Len -- I agree that listing the crimes is a worthy enterprise. It may be a necessary tool in breaking through to the servile who still do not fully understand how far the Bush-Cheney despotism has taken us into lawlessness. The crimes that Bushco has done in the name of the people should earn them many consecutive live sentences, here and at the Hague.
Len --
Had to duck away and find the language online that I use to establish my claim that Bush-Cheney is an anti-law regime in which everything they've done since January 2001 is unconstitutional and felonious.
This is from the Constitution Society's "Liberty Library", category "Abuses & Usurpations", intro text to "Usurpations" ( http://www.constitution.org/cs_abuse.htm ).
"Usurpation is the exercise of powers by an agent which have not been delegated to him by the principal. ... It is a fundamental principle that all acts of officials not derived from the delegated powers of the constitution are null and void from inception, not just from the point at which a court may find them unconstitutional. Every person who has an encounter with the acts of officials has the duty not only to obey legitimate official acts, but to help enforce them, but, when there is a conflict among acts of officials, to enforce the superior one, which, when an act of an official is in conflict with the constitution, means enforcing the constitution and not the act in conflict with it. Judges and other citizens do not decide constitutionality, but discover it, and every person who is involved with any act by an official has a nondelegatable duty to make a determination of the constitutionality of that act. This determination is called constitutional review, ..."

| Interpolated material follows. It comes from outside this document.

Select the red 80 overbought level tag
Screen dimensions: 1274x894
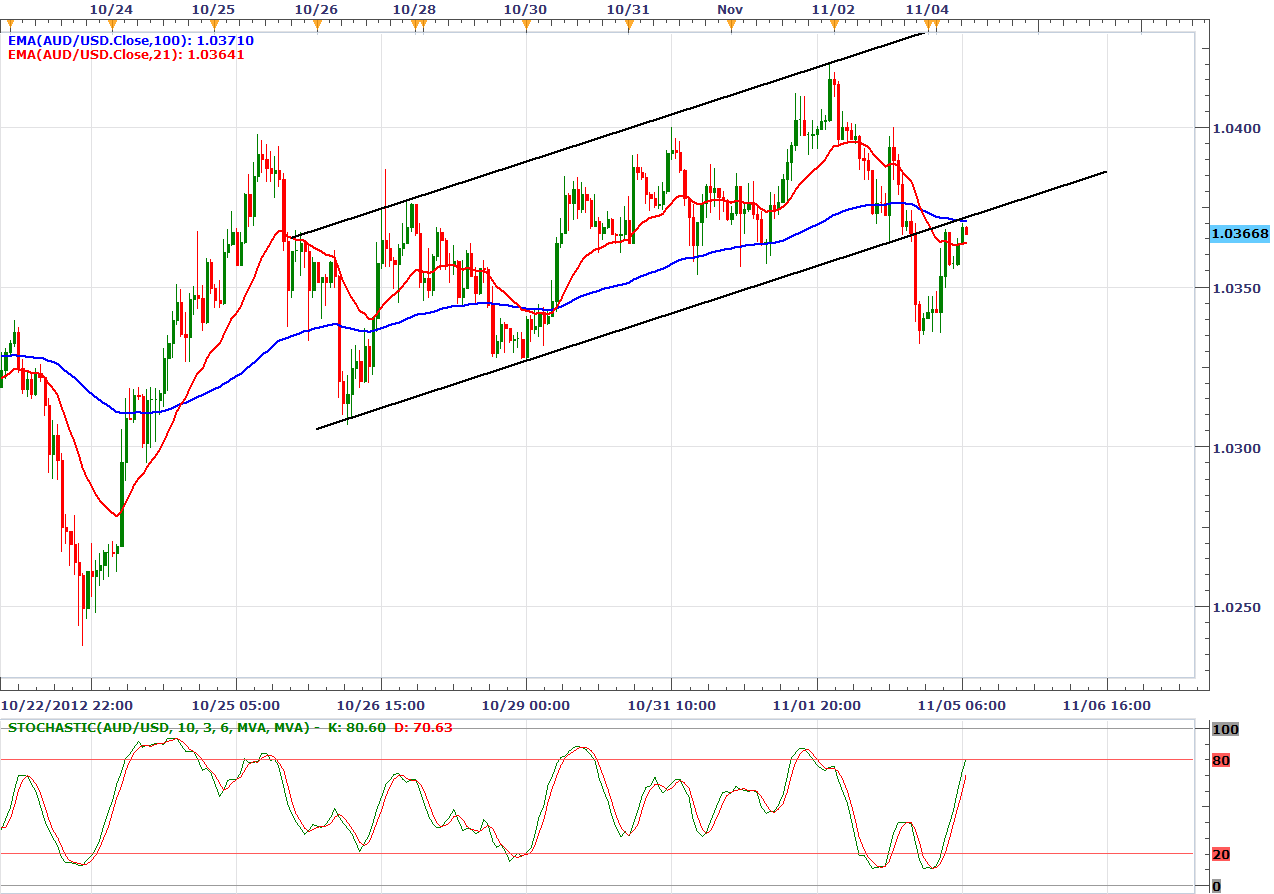click(1220, 761)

The Bush-Cheney assumption of power, January 2001, was an act "not derived from the delagated powers of the constitution" -- but rather from the Supreme's unconstitutional interference in the political process of presidential election -- and, as such, is "null and void from inception".
Every US citizen has a "nondelegatable duty" to make a determination of the constitutionality of the Bush-Cheney assumption of power.
I'm not some wild-eyed radical, playing politics. I'm a duty-bound citizen, saying what is obviously and self-apparently true.